Did you not see the graph in page 7 on the discrepancy between Total Applicants and Total PGY-1 positions?

Yeah and all that research on outcomes is funded by nursing interest groups who have a direct stake in the research involved, are very short in length - 6 mos. to 1 year which are like nothing, and are on terrible endpoints like blood pressure, hemoglobin A1C and not actual outcomes like mortality. Yet when DNPs took a certification exam similar to USMLE Step 3 - 50% of them failed: http://www.cumc.columbia.edu/nursing/dnpcert/rates.shtml

Specializes in Pediatrics, High-Risk L&D, Antepartum, L.
Did you not see the graph in page 7 on the discrepancy between Total Applicants and Total PGY-1 positions?

Yeah and all that research on outcomes is funded by nursing interest groups who have a direct stake in the research involved, are very short in length - 6 mos. to 1 year which are like nothing, and are on terrible endpoints like blood pressure, hemoglobin A1C and not actual outcomes like mortality. Yet when DNPs took a certification exam similar to USMLE Step 3 - 50% of them failed: http://www.cumc.columbia.edu/nursing/dnpcert/rates.shtml

And are there for MDs, residents, interns and such to compare? How am I to know how the docs did?

And are there for MDs, residents, interns and such to compare? How am I to know how the docs did?

You can go here: United States Medical Licensing Examination | Performance Data

Select a Year, and click on the USMLE Step 3 tab - where 96% of MD and 92% of DO candidates pass. The exam is taken during residency.

Specializes in Adult Internal Medicine.
Did you not see the graph in page 7 on the discrepancy between Total Applicants and Total PGY-1 positions?

Yeah and all that research on outcomes is funded by nursing interest groups who have a direct stake in the research involved, are very short in length - 6 mos. to 1 year which are like nothing, and are on terrible endpoints like blood pressure, hemoglobin A1C and not actual outcomes like mortality. Yet when DNPs took a certification exam similar to USMLE Step 3 - 50% of them failed: http://www.cumc.columbia.edu/nursing/dnpcert/rates.shtml

We have resorted to the conspiracy theory response to refute the data? Do you think the landmark study, published in the JAMA, was pushed through with flawed data by the uber powerful nursing interest groups? We are talking about the AMA which dwarfs all the nursing interest groups combined.

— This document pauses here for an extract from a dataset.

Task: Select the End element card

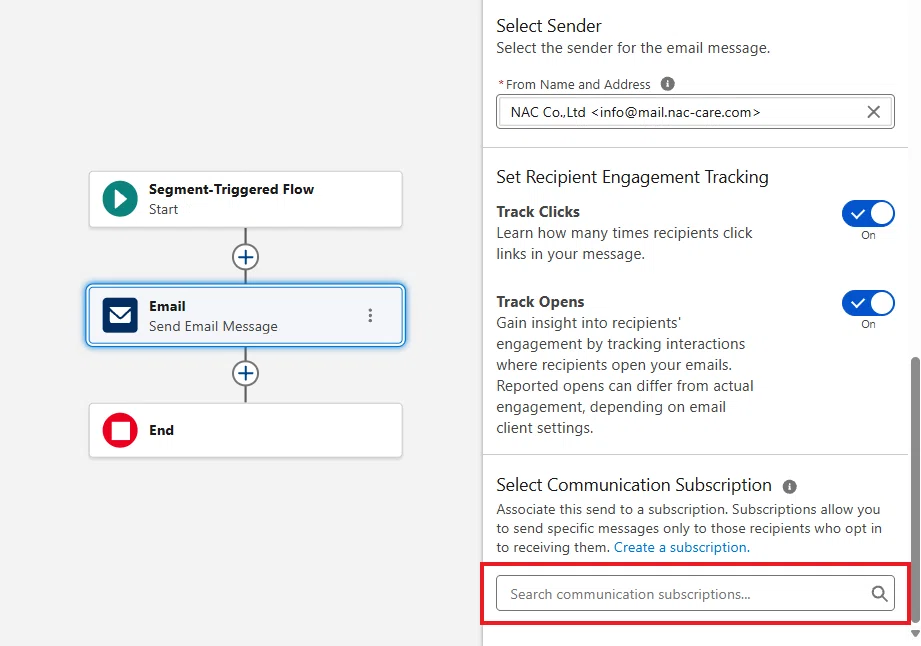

So if the data is flawed, please cite the studies that have been published refuting the data.

Those "like nothing" endpoints you listed (and the JAMA study used the SF-36) are responsible for how much cost and morbidity in the US?

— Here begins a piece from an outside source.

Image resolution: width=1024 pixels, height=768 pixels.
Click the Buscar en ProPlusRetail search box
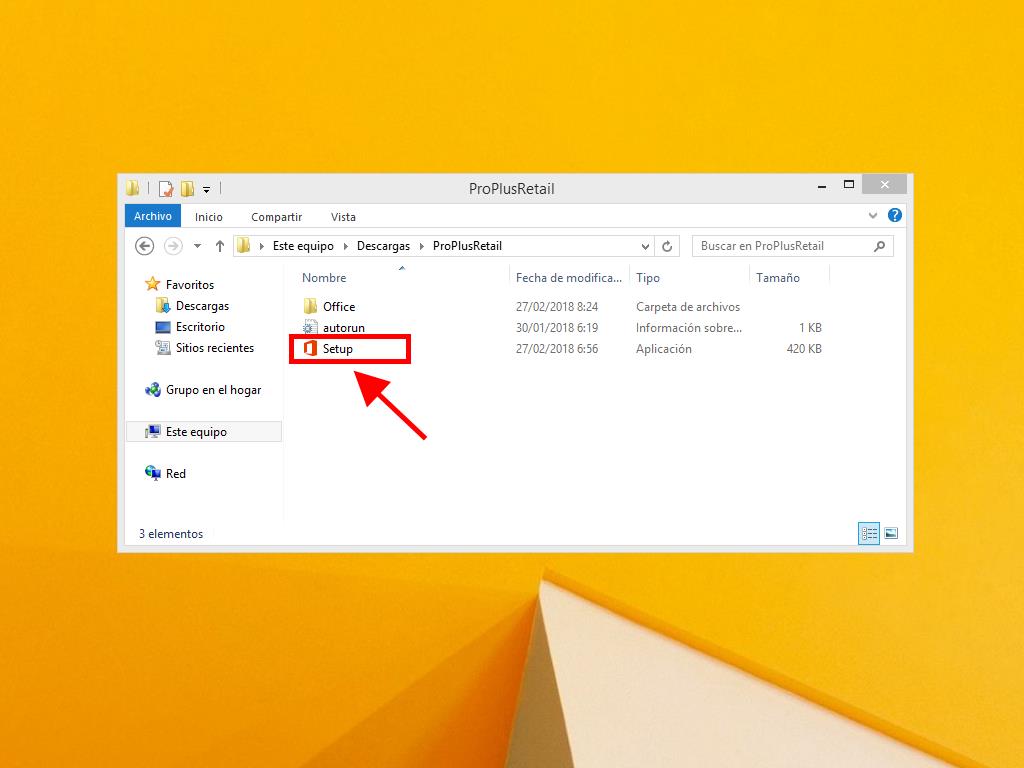[x=782, y=246]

Let me guess, premed or M1?

Specializes in Adult Internal Medicine.
You can go here: United States Medical Licensing Examination | Performance Data

Select a Year, and click on the USMLE Step 3 tab - where 96% of MD and 92% of DO candidates pass. The exam is taken during residency.

Where is your evidence that the USMLE Step 3 predicts patient outcomes better than the NP board exams? MD/DOs take USMLE exams. NPs take their speciality board exams.

The outcomes are the same.

Specializes in Adult Internal Medicine.

Interest groups, FYI.

Because it is way off the list, the ANA is 203k.

Specializes in Pediatrics, High-Risk L&D, Antepartum, L.
You can go here: United States Medical Licensing Examination | Performance Data

Select a Year, and click on the USMLE Step 3 tab - where 96% of MD and 92% of DO candidates pass. The exam is taken during residency.

Oh no I don't want to see how they did on a similar exam...same exam. Similar...not close enough for me actually.

Also, is there data showing that passing the exam means excellent provider? Oh right...there isn't because lots of crap doctors out there.

So similar exam and you believe the exam means excellent outcomes. Huh? How does that work for a legal defense? He passed the exam...so he's great! Yeah...no.